Can you write out all of the data below word for word, omitting the pictures?

Data to use:

======

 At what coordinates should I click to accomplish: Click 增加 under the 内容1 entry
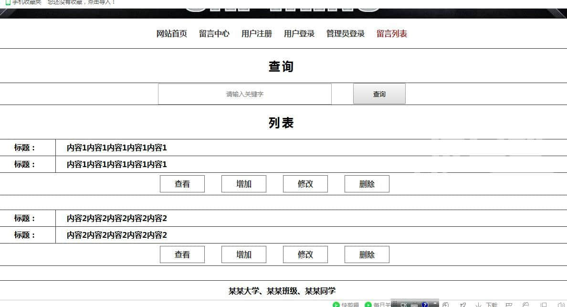[244, 184]
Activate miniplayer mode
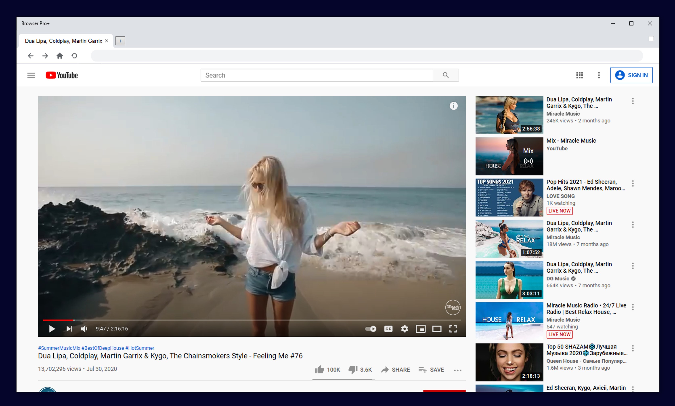Image resolution: width=675 pixels, height=406 pixels. click(421, 329)
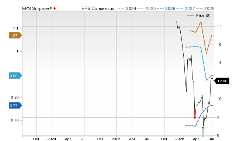Viewport: 236px width, 141px height.
Task: Click the brown 2028 dashed line peak
Action: (201, 22)
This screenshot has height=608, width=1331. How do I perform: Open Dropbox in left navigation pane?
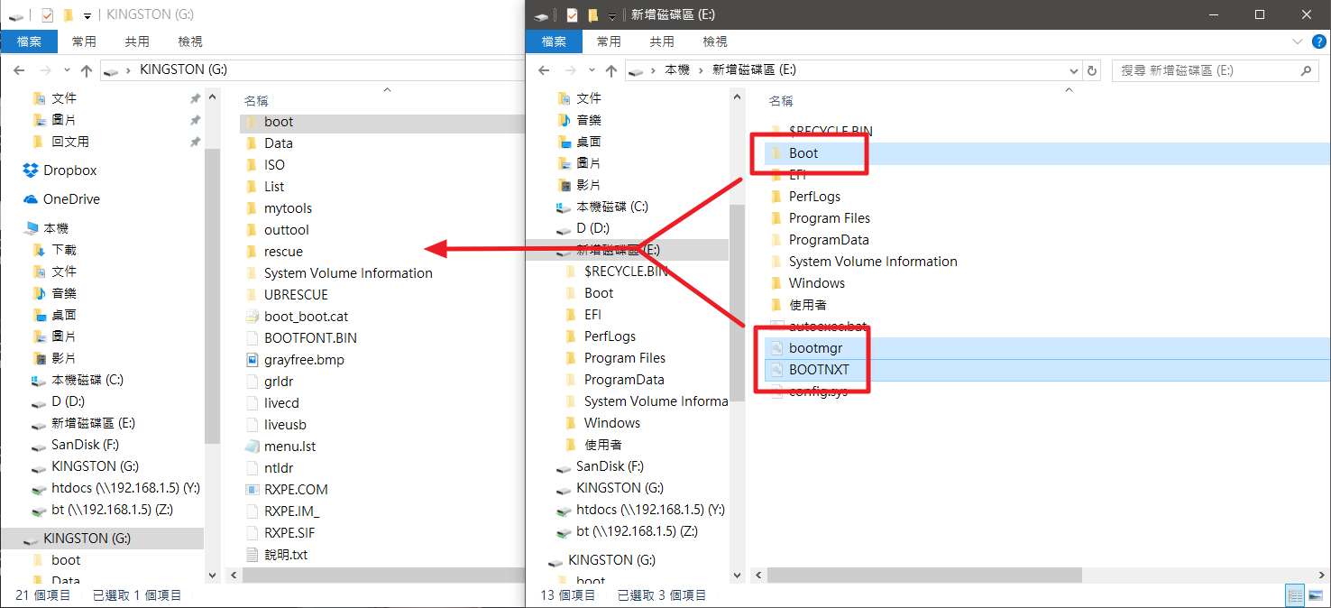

======

Result of the task:
 At what coordinates should I click to accomplish: Click 增加 under the 内容1 entry
[244, 184]
Activate miniplayer mode
Image resolution: width=675 pixels, height=406 pixels. click(421, 329)
Viewport: 236px width, 141px height.
Task: Click the brown 2028 dashed line peak
Action: (201, 22)
This screenshot has height=608, width=1331. How do I perform: Open Dropbox in left navigation pane?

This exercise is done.